On May 29, 2018 the U.S. Supreme Court issued a case involving a Fourth Amendment search of a motorcycle parked on the curtilage of a home.  In Collins v. Virginia (8-1), SCOTUS held that a motorcycle parked in an enclosed area of a driveway was within the curtilage of the home and therefore was protected by the Fourth Amendment.  Likewise, the automobile exception did not apply under these circumstances.

Under the facts of the case, on two different occasions, police officers sought to catch a similar-looking orange-and-black motorcycle with an extended frame after its driver was observed breaking traffic laws.  Each time, the driver got away.  On grounds not explained in the opinion, the police learned that the motorcycle was stolen and likely in the defendant’s possession.  Naturally, the police went on Facebook, found the defendant’s (unprotected) Facebook posts, and, lo and behold, they discovered that the defendant’s “Facebook profile… featured an orange and black motorcycle parked at the top of the driveway…”

I’ll leave the Fourth Amendment details to the Collins v. Virginia opinion, which you can read here.

If you want to read up on the underlying case, see this Richmond Times-Dispatch article.

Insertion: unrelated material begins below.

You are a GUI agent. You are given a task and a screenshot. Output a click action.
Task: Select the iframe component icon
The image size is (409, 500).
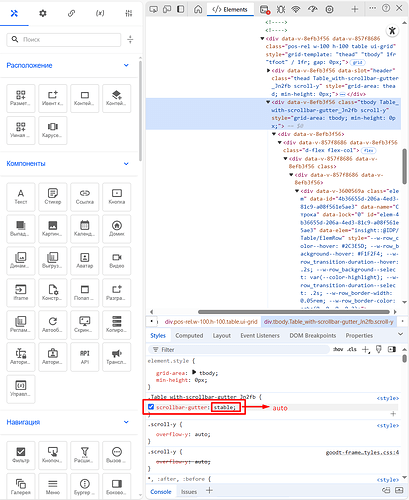pos(21,293)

What is the takeaway message, from a social media perspective?

It is evident that law enforcement relies heavily on social media.  Would-be (or soon-to-be) defendants “give away” a lot of evidence by posting information on their public social media profile.  Social media does not provide privacy rights nor Fourth Amendment protections.  You are giving away information for the purpose of dissemination.  If you do not understand how to set the appropriate privacy settings, find someone who can help you.  If you have social media discovery issues, and do not know if you can delete information or have questions as to your rights in a potential criminal or civil case, consult a knowledgeable lawyer licensed in your jurisdiction.  Before hiring a lawyer, ask them about their specific experience with social media discovery issues and whether they have handled significant cases involving such issues.